Event Details


Lassalle Dance Series, #1, July 18

Thanks to life-long Woods Hole summer resident and avid supporter of the dance, Nancy Lassalle, the Woods Hole Public Library will be offering a fourth summer season of lectures about dance in America. The talks will be held on four Tuesday evenings in July and August, starting July 18. All will be held in the lower- level meeting room and will start at 7:30 PM.

As the Library’s director, Margaret McCormick says “We are so lucky and honored that Nancy Lassalle, with all her connections in the world of dance is helping us with this program.” Thanks to Ms. Lassalle’s generosity the Library is able to offer all these first-class events entirely free and open to the public

In planning each year’s lectures, the goal of the advisors for the dance lecture series is to provide evenings that are not only enjoyable, but also educational, expanding the audience’s perception of the wide world of dance. They hope to provide context for viewing dance performances, making them even richer experiences. This summer’s speakers include dancers, choreographers, and even a costume designer, enabling the audience to appreciate things on stage that they might not have noticed before.

The start of the Lassalle Dance Series is on July 18 with an evening titled “Dancers of a Certain Age: The Challenges and Joys of Late Career Performing.” Three committed and active senior dance artists, Ara Fitzgerald, Ford and Melinda Evans, will be coming from New York City and New Hampshire for an evening of conversation about their long and remarkable artistic lives. The audience will be delighted by these three brilliant, witty, and engaging dance theater artists.

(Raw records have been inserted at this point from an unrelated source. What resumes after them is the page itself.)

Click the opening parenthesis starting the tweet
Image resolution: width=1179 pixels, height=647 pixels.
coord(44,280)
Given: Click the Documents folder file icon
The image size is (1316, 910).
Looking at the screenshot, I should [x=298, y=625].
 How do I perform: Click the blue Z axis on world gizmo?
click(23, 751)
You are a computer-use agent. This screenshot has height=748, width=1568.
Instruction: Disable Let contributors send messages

Ara Fitzgerald creates dance theatre as a choreographer, writer, improviser, performer and professor. She was an early explorer of choreography with original text. Her current repertory includes: Slow Dancing Is Easy; Heavenly Display, Everything I Know About Astrology: A Short Dance; On Looking Back (Eurydice’s point of view), Words for Music Perhaps (poetry by W.B. Yeats, music by Wall Matthews and Life of a Flower and Conversations with an Ant, which are historic reconstructions of compositions by Lotte Goslar.

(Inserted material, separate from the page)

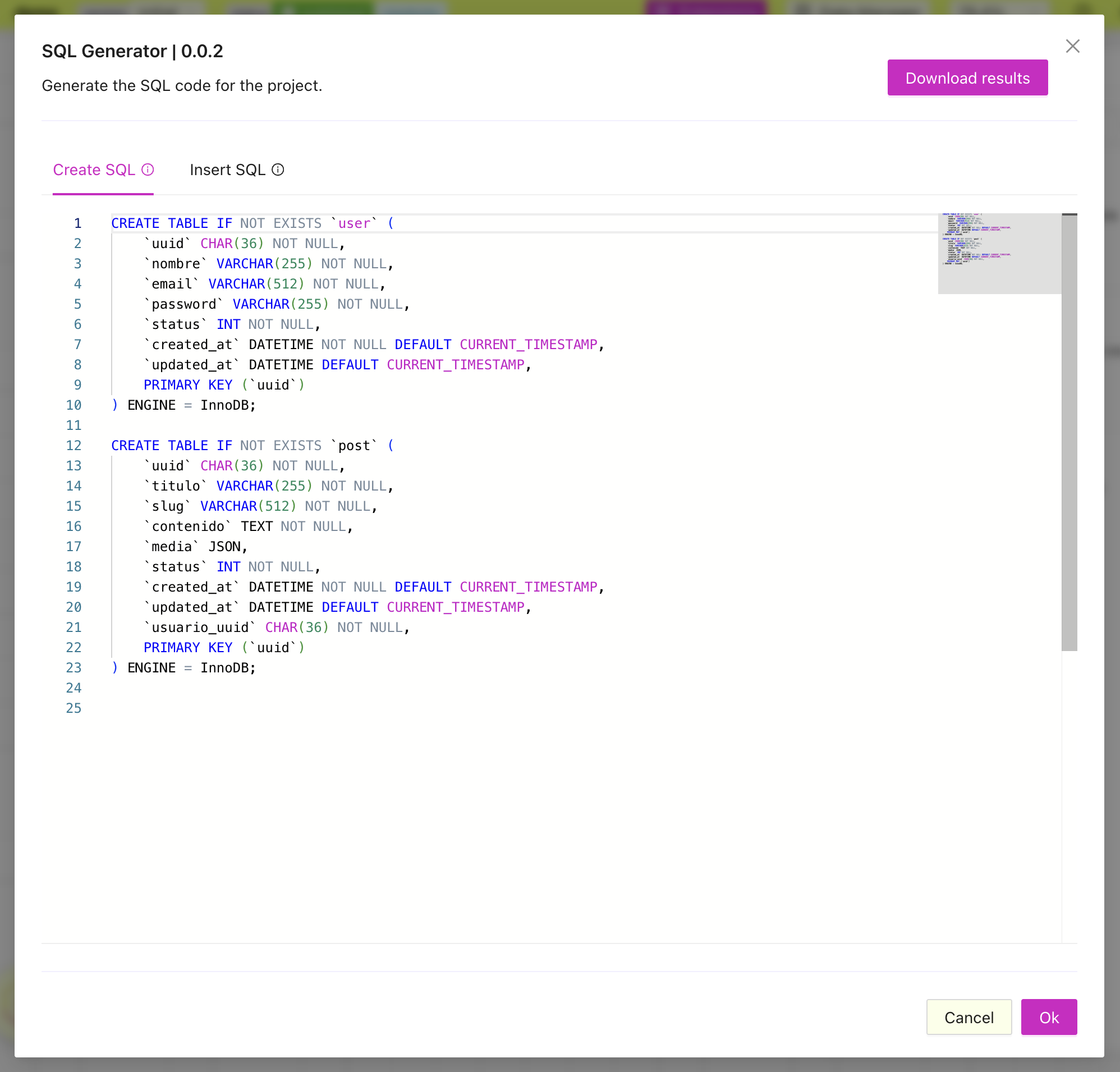Dismiss the dialog with Cancel
The width and height of the screenshot is (1120, 1072).
[968, 1017]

In addition to her own company, Ms. Fitzgerald was a member of Daniel Nagrin’s seminal company, dancing The Workgroup and The Entourage Music and Theatre Ensemble. She has choreographed on and off Broadway and taught at Connecticut College, The National Theatre Institute, Trinity Square Conservatory, and served as Director of Dance and Theatre at Manhattanville College.

 

 

Ford Evans was faculty member in the Theater Department at Dartmouth College from 2002 to 2014. From 1998 through 2012, he directed Hopkins Center Dance and the Dartmouth Dance Ensemble, which he founded in 1998. He was Professor at the University of Utah in the Department of Modern Dance from 1985 through 1997. As a professional dancer with the Repertory Dance Theatre from 1978-1985, Ford performed an extensive range of works by historical and contemporary masters of modern dance throughout the U.S. and Europe. University and professional companies have performed his choreography both domestically and internationally. Lately he has become an avid woodworker and cyclist.

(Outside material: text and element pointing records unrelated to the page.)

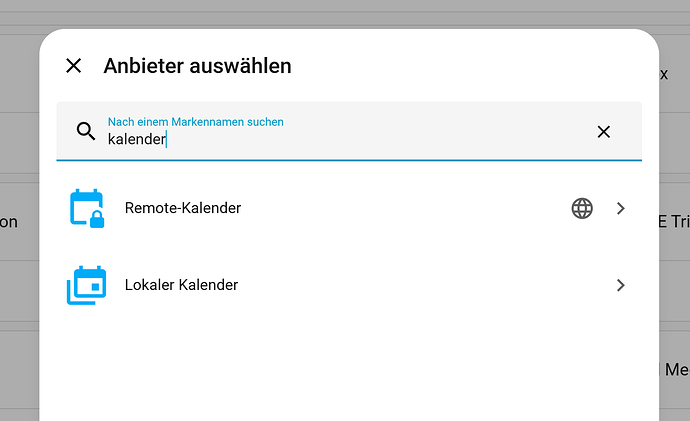Click the Remote-Kalender row between label and globe
The height and width of the screenshot is (421, 690).
(x=405, y=208)
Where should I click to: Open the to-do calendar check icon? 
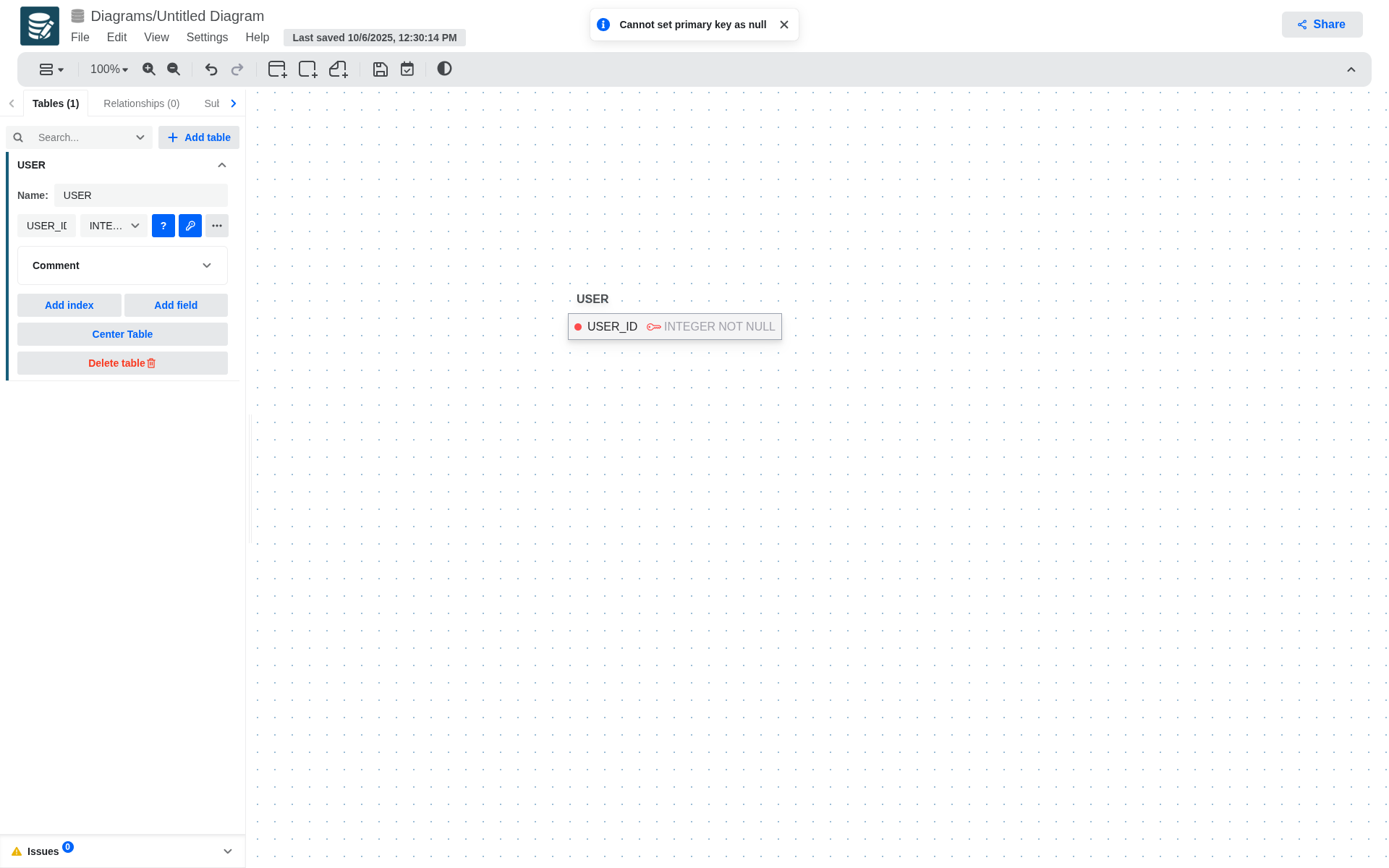[x=407, y=69]
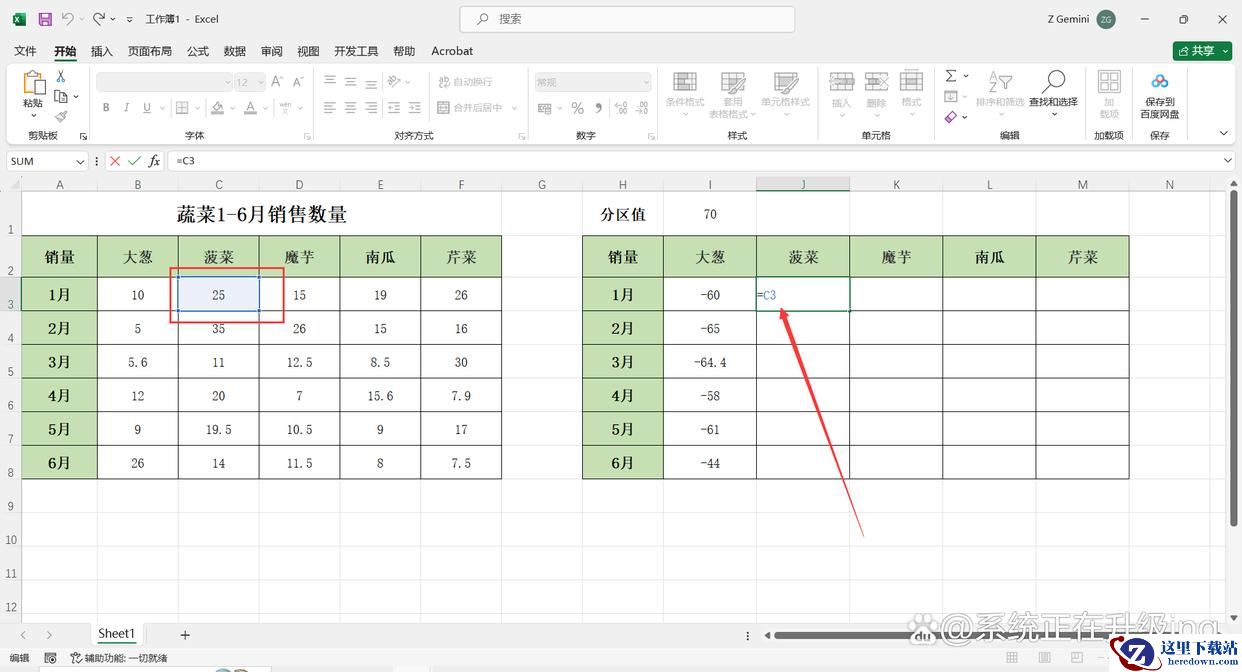1242x672 pixels.
Task: Click the Paste clipboard icon
Action: tap(33, 84)
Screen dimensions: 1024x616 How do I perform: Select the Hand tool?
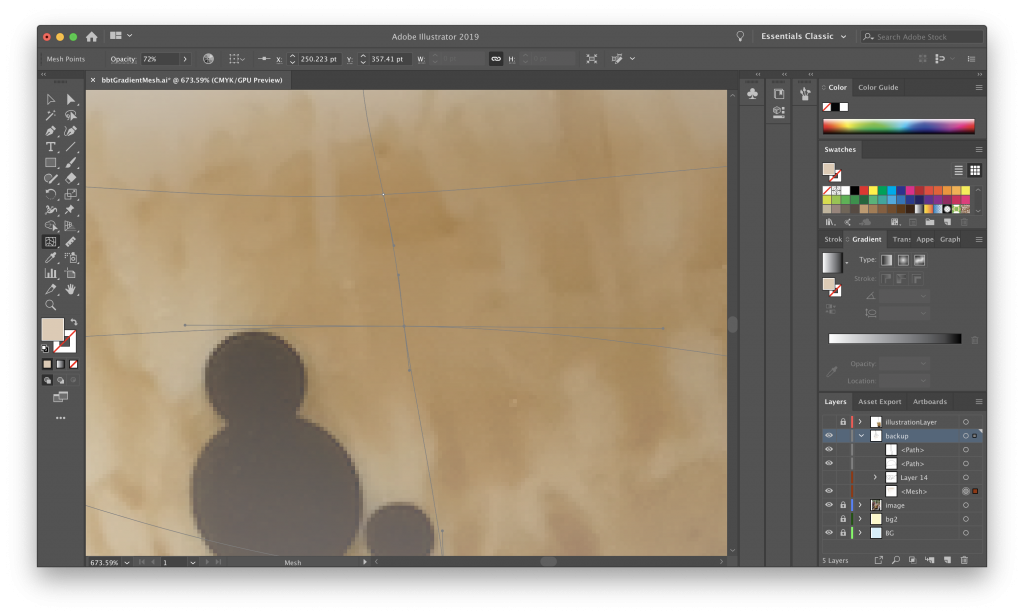(x=69, y=287)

Melinda Evans’ life in dance includes positions as a professional performance and guest artist, and faculty positions in modern dance. She has a degree in dance from the University of Colorado and a MA in Liberal Studies in creative writing from Dartmouth College.

 

From 1981-1995, Melinda performed an extensive repertory of contemporary and classic modern dance with Repertory Dance Theater. She was guest dance faculty at the University of Utah in 1995 and at Brigham Young University 1995-1996.

 

At Dartmouth College Hopkins Center from 2001-2012, Melinda taught modern dance classes, directed rehearsals for the Dartmouth Dance Ensemble and performed as guest artist with the Ensemble. Currently she is a Lecturer in the Theater Department at Dartmouth College and teaches a course in Creativity and Collaboration.

 

Melinda has collaborated with choreographer Marina Harris spanning three decades. She has also become a felt fiber artist and grows flowers.

 

Both Ford and Melinda, who are husband and wife, live on a small farm in Vermont’s Northeast Kingdom and are members of Company X, an intimate, portable, theater project combining puppetry, animation and dance, touring in Nova Scotia, Vermont and Cape Cod.

 

 

The other four presentations in the Lassalle Dance Series will be: Tuesday, July 25, “Tutu Much! Inside the Boston Ballet Costume Shop” with Nellie Kurz; Tuesday, August 8,“Raphael Xavier, Break Dancer Extraordinaire”; and Tuesday, August 15, “Ragamala: Classical Indian Dance

The Library looks forward to continuing its relationship with professionals in the world of dance.   For more information, visit the website woodsholepubliclibrary.org or call the Library at 508-548-8961.

 

The talk will be held in the downstairs meeting room and is free and open to the public.